THE GREAT RENAISSANCE SCHOLAR and artist Leonardo da Vinci left a legacy of paintings that combined beauty and aesthetic delight with unparalleled realism. He took great pride in his work but also recognized that canvas could never convey a sense of motion or of stereoscopic depth (which requires that two eyes simultaneously view slightly different pictures). He recognized clear limits to the realism he could portray.
Five hundred years later the limits of depicting depth in art remain true (except of course for “Magic Eye”–style prints, which, through multiple similar elements, basically interleave two views that the brain sorts out for each eye). But Leonardo could not have anticipated the Op Art movement of the 1960s, whose chief focus was to create the illusion of movement using static images. The art form grew wildly popular in the culture at large—the mother of one of us (Rogers-Ramachandran) even wallpapered an entire bathroom in a dizzying swirl of such black-and-white patterns.
The movement never really attained the status of sophisticated “high art” in the art world. Most vision scientists, on the other hand, found the images to be intriguing. How can stationary images give rise to motion?
Psychologist Akiyoshi Kitaoka of Ritsumeikan University in Kyoto, Japan, has developed a series of images called Rotating Snakes, which are particularly effective at producing illusory motion. As you gaze at a, you soon notice circles spinning in opposite directions. Viewing the image with your peripheral vision makes the motion appear more pronounced. Staring fixedly at the image may diminish the sense of movement, but changing your eye position briefly by looking to one side refreshes the effect. In this image, you see movement in the direction that follows the colored segments from black to blue to white to yellow to black. Yet the colors are merely added for aesthetic appeal and have no relevance to the effect. An achromatic version (b, on page 54) works equally well so long as it preserves the luminance profile of the colored version (in other words, as long as the relative reflected luminance of the different patches remains the same).

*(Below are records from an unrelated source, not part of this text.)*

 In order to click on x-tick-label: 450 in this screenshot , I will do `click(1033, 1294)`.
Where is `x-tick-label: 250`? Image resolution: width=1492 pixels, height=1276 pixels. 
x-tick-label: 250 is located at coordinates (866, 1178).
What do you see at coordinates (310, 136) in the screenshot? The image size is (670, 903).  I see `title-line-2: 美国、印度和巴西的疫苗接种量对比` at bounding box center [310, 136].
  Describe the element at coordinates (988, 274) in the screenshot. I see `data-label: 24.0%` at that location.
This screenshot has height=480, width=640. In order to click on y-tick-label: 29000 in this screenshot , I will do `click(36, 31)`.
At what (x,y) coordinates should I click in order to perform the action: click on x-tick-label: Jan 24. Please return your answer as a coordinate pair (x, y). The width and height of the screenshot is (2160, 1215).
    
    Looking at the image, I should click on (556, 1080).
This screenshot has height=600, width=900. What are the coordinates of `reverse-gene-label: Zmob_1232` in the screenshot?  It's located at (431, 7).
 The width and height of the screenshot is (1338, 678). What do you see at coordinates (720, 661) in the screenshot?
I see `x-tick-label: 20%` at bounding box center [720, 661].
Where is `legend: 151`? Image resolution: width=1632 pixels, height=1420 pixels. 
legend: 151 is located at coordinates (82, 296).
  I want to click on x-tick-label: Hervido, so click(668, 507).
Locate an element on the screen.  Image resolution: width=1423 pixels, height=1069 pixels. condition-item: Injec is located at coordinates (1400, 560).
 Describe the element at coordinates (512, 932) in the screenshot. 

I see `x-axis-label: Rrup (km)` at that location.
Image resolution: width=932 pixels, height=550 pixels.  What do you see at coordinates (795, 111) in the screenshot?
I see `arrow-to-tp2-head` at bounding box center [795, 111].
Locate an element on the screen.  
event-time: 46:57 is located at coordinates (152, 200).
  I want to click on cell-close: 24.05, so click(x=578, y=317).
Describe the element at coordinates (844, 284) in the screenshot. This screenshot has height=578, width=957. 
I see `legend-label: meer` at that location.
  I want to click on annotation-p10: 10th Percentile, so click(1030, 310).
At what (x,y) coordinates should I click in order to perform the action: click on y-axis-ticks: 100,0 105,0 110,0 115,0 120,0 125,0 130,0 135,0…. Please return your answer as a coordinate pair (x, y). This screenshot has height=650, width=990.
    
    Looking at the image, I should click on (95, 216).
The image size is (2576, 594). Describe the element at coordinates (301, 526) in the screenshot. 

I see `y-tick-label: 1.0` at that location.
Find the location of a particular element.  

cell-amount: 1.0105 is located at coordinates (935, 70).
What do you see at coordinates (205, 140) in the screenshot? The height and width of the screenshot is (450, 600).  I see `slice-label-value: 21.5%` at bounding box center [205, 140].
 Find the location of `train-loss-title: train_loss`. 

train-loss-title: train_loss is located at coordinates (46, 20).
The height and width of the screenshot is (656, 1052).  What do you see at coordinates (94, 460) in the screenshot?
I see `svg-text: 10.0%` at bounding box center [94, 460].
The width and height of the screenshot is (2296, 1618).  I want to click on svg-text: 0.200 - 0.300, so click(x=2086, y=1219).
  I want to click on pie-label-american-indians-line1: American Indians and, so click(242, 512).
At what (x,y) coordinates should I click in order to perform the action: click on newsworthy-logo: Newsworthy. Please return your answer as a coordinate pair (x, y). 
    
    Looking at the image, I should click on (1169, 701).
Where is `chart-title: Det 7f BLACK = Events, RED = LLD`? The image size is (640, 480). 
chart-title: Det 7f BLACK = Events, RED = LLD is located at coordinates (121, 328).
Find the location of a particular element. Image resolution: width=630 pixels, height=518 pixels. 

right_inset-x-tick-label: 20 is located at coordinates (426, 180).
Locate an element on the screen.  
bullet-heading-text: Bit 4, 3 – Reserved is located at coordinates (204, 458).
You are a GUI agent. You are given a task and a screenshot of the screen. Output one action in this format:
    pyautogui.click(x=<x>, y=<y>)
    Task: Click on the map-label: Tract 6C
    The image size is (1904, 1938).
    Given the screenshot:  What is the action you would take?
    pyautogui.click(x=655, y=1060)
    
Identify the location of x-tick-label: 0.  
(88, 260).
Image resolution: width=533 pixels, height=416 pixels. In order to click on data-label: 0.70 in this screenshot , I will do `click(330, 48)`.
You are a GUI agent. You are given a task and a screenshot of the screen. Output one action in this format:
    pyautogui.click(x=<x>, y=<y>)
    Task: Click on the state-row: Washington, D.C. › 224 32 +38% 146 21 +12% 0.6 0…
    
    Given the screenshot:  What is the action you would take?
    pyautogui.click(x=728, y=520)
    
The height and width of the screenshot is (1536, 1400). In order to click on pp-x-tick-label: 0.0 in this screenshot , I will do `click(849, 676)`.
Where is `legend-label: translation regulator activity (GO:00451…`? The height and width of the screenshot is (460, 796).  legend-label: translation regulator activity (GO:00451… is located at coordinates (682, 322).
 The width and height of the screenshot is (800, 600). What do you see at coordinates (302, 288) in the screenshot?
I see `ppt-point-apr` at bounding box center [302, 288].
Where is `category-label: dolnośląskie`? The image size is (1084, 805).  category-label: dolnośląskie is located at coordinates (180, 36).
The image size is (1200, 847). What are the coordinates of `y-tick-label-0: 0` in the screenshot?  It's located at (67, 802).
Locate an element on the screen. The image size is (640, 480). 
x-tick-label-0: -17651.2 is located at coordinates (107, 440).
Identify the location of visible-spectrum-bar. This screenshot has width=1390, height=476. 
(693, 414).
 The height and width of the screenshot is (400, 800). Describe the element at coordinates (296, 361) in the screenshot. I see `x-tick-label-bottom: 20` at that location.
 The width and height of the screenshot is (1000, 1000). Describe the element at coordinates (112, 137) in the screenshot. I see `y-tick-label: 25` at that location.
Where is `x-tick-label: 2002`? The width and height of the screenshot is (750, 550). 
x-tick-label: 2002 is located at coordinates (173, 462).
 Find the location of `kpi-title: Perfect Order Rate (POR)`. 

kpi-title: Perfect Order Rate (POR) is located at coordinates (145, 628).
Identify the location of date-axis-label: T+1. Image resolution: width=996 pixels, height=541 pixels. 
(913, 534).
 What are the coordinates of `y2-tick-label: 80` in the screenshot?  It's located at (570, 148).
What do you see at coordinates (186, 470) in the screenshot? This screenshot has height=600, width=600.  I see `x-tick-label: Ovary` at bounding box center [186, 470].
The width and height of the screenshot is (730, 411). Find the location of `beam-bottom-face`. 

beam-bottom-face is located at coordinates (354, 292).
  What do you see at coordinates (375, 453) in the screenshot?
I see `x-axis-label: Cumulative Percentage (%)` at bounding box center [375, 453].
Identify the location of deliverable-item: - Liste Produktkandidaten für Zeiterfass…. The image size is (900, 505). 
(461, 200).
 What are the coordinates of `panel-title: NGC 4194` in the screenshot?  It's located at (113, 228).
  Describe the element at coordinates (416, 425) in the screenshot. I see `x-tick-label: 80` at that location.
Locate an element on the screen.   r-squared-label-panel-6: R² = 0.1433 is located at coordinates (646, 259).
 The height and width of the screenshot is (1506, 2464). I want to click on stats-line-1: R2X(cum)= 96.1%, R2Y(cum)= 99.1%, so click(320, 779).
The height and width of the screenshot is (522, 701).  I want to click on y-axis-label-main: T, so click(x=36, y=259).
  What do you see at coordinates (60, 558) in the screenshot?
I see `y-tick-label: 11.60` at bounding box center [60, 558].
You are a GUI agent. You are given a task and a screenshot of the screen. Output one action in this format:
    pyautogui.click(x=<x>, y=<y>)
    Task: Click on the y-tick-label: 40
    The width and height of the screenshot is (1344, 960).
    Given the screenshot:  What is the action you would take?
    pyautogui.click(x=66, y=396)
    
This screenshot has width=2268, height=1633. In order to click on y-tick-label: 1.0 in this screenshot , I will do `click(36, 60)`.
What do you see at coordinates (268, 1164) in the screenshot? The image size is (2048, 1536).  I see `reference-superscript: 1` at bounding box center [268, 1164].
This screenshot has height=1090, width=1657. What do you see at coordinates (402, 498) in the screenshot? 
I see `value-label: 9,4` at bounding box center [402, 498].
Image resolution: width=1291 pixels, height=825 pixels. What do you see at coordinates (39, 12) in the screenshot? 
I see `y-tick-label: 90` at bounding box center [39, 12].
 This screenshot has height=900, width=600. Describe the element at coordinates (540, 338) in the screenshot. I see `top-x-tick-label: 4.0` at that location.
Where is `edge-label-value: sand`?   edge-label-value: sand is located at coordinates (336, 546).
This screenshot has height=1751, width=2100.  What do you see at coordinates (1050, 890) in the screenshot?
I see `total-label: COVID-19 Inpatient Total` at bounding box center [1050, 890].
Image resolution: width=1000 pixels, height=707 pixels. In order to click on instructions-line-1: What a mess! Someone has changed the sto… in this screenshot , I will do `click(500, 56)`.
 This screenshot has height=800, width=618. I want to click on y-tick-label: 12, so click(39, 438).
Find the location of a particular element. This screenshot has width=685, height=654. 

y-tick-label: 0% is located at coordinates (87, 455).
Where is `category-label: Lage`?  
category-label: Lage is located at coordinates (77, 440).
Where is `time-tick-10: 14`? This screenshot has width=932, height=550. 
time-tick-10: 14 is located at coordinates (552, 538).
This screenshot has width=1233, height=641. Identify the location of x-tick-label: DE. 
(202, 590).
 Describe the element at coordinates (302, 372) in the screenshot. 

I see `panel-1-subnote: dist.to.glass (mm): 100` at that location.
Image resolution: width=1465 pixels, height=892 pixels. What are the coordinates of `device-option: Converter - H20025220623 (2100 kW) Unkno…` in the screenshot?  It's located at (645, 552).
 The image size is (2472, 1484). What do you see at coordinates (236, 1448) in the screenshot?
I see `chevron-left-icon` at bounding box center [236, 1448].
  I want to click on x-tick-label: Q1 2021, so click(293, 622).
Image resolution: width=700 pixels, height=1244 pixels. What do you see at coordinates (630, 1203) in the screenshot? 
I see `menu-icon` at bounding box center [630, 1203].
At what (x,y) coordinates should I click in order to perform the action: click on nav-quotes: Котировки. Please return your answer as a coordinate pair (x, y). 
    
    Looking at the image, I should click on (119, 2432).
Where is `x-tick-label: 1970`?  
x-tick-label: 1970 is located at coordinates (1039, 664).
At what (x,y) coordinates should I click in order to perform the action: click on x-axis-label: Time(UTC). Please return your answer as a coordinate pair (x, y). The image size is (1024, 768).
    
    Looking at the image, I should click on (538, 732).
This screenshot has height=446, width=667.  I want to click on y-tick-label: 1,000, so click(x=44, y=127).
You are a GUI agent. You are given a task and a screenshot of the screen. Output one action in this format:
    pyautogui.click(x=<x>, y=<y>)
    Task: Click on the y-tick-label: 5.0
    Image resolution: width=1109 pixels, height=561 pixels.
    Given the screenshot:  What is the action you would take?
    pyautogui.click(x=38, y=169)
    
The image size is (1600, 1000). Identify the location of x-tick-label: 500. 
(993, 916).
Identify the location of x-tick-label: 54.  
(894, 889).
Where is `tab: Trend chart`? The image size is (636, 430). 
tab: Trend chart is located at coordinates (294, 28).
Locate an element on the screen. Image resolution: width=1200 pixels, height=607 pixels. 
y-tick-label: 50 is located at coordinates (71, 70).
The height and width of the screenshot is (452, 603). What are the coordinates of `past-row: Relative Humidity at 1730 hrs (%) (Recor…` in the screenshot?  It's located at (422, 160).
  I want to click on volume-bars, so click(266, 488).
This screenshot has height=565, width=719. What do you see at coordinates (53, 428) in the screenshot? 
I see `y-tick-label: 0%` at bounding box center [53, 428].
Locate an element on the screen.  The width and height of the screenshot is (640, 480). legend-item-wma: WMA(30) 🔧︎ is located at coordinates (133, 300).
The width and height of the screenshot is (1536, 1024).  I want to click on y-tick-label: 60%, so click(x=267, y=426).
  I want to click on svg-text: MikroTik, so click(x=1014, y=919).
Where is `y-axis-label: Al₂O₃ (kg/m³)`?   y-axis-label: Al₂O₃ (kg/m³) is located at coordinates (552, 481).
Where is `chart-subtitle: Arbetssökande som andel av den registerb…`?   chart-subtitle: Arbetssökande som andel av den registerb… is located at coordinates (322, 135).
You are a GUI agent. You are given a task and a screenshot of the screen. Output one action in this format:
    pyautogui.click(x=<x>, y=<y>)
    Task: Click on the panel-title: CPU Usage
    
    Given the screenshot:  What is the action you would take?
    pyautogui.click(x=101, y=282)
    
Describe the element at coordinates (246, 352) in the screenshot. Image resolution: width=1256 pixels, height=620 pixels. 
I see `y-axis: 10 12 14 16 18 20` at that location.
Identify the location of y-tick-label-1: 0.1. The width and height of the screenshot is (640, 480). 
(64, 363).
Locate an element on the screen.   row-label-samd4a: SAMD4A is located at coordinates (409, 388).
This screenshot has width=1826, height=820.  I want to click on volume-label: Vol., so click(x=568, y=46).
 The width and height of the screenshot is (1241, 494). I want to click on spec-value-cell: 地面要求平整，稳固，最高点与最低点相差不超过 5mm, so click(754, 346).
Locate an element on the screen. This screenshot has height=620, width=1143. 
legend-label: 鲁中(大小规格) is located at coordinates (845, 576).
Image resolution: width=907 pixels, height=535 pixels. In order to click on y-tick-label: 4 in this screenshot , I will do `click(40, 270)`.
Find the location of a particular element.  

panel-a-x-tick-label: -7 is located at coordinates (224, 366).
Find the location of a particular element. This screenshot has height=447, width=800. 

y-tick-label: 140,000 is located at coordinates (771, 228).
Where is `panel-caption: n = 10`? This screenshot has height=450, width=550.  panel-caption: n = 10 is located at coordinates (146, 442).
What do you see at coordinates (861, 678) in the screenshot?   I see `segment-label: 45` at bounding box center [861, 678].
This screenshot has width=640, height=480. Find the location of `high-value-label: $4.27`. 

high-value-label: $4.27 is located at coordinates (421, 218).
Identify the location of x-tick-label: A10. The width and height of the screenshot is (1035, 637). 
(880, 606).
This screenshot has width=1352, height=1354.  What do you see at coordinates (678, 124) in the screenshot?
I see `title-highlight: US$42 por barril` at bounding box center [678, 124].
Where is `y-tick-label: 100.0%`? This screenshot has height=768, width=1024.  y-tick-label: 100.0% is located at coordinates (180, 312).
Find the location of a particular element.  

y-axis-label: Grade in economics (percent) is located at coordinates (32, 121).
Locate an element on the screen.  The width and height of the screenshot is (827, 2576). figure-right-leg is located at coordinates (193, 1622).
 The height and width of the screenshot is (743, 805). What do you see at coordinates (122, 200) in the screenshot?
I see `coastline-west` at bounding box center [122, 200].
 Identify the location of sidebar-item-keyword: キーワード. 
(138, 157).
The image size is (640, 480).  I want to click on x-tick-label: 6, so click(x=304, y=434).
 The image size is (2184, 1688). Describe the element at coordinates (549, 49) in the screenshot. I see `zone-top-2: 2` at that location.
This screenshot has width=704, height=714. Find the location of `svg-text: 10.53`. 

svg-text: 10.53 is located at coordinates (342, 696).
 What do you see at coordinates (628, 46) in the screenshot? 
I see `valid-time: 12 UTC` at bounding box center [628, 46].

These delightful displays never fail to titillate adults and youngsters alike. But why does this illusion arise? We do not know for sure. What we do know is that the odd arrangements of luminance-based edges must somehow “artificially” activate motion-detecting neurons in the visual pathways. That is, the particular patterns of luminance and contrast fool the visual system into seeing motion where none exists. (Do not be alarmed if you don'st see the movement, because some people with otherwise normal vision simply do not.)
To explore motion perception, scientists often employ test patterns of very short movies (two frames in length). Imagine in frame one a dense array of randomly placed black dots on a gray background. If, in frame two, you displace the entire array slightly to the right, you will see the patch of dots moving (jumping) to the right, because the change activates multiple motion-detecting neurons in your brain in parallel. This phenomenon is termed apparent motion, or phi. It is the basis for “motion” pictures in which no “real” motion exists, only successive still shots.
But if in the second frame you displace the dots to the right and also reverse the contrast of all the dots so that they are now white on gray (instead of black on gray), you will see motion in the opposite direction—an illusion discovered by psychologist Stuart M. Anstis, now at the University of California, San Diego. This effect is known as reversed phi, but we shall henceforth call it the Anstis-Reichardt effect, after the two vision scientists who first explored it. (The second person was Werner Reichardt, then at the Max Planck Institute for Biological Cybernetics in Tübingen, Germany.) We now know that this paradoxical reverse motion occurs because of certain peculiarities in the manner in which motion-detecting neurons, called Reichardt detectors, operate in our visual centers.